# Extracted text
**********

Independent; Reduced; Suffixed
Single: Double; Reduced
singular: 1st person; my; ’m; -vy; -evy; -(m)a
2nd person: ty; ’th; -jy; -tejy; -(t)a
3rd person: masculine; ev; ’n; -e(v); -eev; -(v)a
feminine: hi; ’s; -hi; -hyhi; —N/a
non-binary (proposed): ins; 'ns; ?; ?; ?
plural: 1st person; ni; ’gan, ’n; -ni; -nyni; —N/a
2nd person: hwi; ’gas, ’s; -hwi; -hwyhwi; —N/a
3rd person: i; ’s; -i; -ynsi; —N/a

Independent personal pronouns are used as the subject of a nominal sentence, for example My a grys “I believe”, or can stand before the verb in a verbal sentence to draw attention to the subject implied by the verb, for example Ni ny yllyn mos “We cannot go”. Certain other constructions employ independent pronouns, such as those based on verbal nouns, like ev dhe dhos omma “(that) he came here”, and those that follow conjunctions, such as hag i ow kortos “as they are/were waiting”.

Suffixed pronouns are attached to nouns in possessive constructions, to inflected verbs and to pronouns and are used to reinforce a pronoun previously expressed by a verbal or personal ending, for example Ple eth hi? “Where did she go?”.

Reduced pronouns are used between a verbal particle and a verb, such as in mar ny’th welav “if I don't see you”.

=== Demonstrative pronouns ===
Demonstrative pronouns display two degrees of proximity as well as gender and number.

|  | Singular |  |  | Plural |
| masculine | feminine | non-binary (proposed) | common |
| Near the speaker | hemma | homma | hemmans | an re ma |
| Near the listener | henna | honna | hennans | an re na |

These pronouns lose their final a before yw “is” and o “was”, for example Homm yw ow keniterow “This is my (female) cousin”.

**********

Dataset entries

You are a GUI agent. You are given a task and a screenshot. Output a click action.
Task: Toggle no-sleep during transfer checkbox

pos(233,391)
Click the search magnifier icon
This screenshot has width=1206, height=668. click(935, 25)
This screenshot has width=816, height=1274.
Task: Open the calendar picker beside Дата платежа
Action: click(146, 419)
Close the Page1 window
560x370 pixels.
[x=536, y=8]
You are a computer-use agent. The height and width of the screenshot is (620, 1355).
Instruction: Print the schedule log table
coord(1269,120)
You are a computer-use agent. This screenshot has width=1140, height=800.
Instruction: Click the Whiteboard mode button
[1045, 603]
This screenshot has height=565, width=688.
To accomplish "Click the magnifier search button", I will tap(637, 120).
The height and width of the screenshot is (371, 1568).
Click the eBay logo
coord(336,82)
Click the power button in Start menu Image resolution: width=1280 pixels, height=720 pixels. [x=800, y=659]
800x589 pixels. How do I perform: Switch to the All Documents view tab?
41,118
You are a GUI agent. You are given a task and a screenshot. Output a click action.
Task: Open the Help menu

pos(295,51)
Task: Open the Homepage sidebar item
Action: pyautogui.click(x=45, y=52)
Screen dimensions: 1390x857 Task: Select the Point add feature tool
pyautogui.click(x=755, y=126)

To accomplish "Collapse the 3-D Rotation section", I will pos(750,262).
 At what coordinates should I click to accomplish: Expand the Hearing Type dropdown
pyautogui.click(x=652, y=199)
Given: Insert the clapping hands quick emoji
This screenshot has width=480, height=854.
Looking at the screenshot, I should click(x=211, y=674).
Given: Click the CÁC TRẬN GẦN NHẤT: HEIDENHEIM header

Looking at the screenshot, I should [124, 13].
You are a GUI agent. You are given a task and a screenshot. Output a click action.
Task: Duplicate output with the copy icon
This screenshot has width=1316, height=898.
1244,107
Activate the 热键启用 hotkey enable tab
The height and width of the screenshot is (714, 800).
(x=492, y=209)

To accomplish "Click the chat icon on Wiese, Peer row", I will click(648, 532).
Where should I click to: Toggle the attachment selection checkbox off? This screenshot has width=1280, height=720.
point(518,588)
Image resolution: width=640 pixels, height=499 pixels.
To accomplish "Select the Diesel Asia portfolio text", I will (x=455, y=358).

**********

# To be done
a. In the Cornish pronouns text, where are reduced pronouns placed?
b. Render this sentence from the Cornish pronouns text into French: "Demonstrative pronouns display two degrees of proximity as well as gender and number."
c. Reproduce the part of the Cornish pronouns text that opens with the words containing "Suffixed pronouns are" and closes with "gender and number.".
The rows are not needed for this work.

# The responses
a. Between a verbal particle and a verb.

b. Les pronoms démonstratifs présentent deux degrés de proximité ainsi que le genre et le nombre.

c.
Suffixed pronouns are attached to nouns in possessive constructions, to inflected verbs and to pronouns and are used to reinforce a pronoun previously expressed by a verbal or personal ending, for example Ple eth hi? “Where did she go?”.

Reduced pronouns are used between a verbal particle and a verb, such as in mar ny’th welav “if I don't see you”.

=== Demonstrative pronouns ===
Demonstrative pronouns display two degrees of proximity as well as gender and number.